Sunday, 25 May 2014

Review #744: 'X2' (2003)

Seemingly using the first film to practice big-budget movie-making, Bryan Singer followed the mediocre X-Men (2000) with X2 (one of many dodgy titles attributed to the film), a balls-out, mutant mash-up full of genuine characters focus, an intriguing storyline, and set-pieces worthy of the money it earned. In fact, the opening scene, which depicts newcomer Nightcrawler (Alan Cumming), a mutant with a forked tail and the ability to teleport, attack a small army of helpless government agents to get through to the President, blows anything the first film had to offer right out of the water.

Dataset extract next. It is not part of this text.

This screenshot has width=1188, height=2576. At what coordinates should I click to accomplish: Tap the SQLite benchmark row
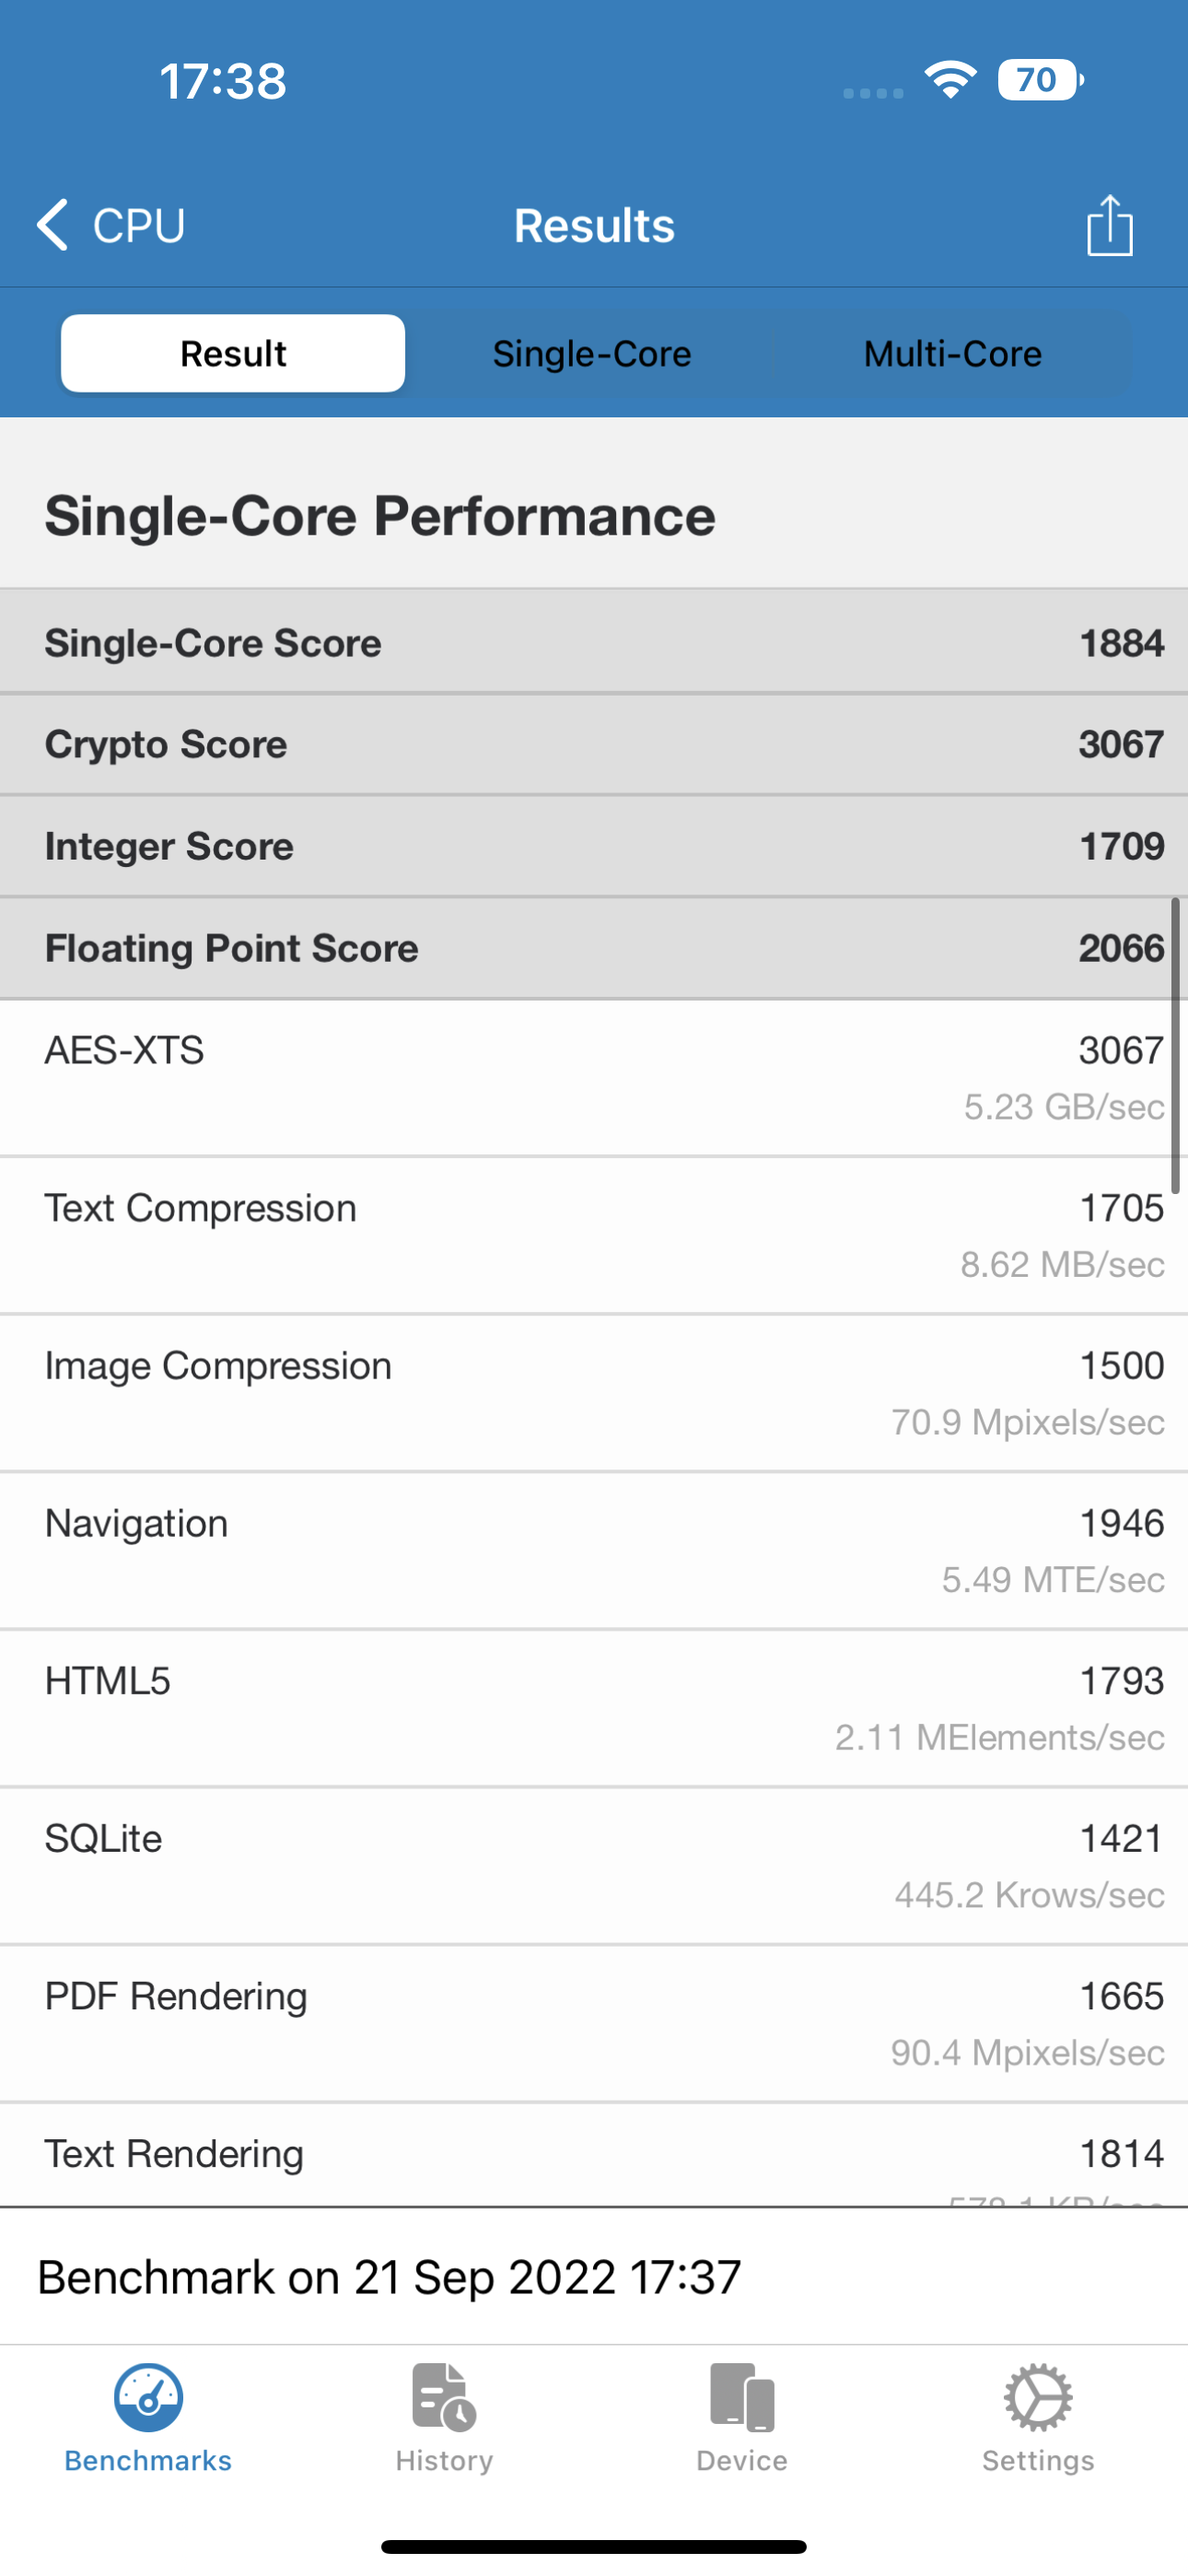coord(594,1865)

With mutant antagonist Magneto (Ian McKellen) imprisoned in a plastic cell, Professor Charles Xavier (Patrick Stewart) is focusing his time on helping the maturing students at his school for gifted youngsters. He has sent Wolverine (Hugh Jackman) to Alkali Lake, in the hope of helping him discover more about his past, but he finds nothing but an abandoned military base. After the attack on the President, government operative William Stryker (Brian Cox) leads an attack on the unsuspecting Xavier's school, capturing Xavier and Cyclops (James Marsden) in order to strengthen his mysterious plans.

The plot summary is as compressed as can be, as, like the first film, X2 has a lot of big personalities with big, special powers with their own individual stories to tell to cram into a two-hour film. Although there are mutants with far more interesting powers and greater physical potential, the focus remains on the fan-favourite Wolverine. It's Jackman's enigmatic performance that makes him so easily likeable, and he is finally allowed to roam free here. There are no soft fights where nobody dies as in X-Men; Wolverine massacres many of Stryker's men during the attack on the school. When he first drives his claws into an agent who makes the mistake of firing on him, it is the first of many air-punching moments throughout the film.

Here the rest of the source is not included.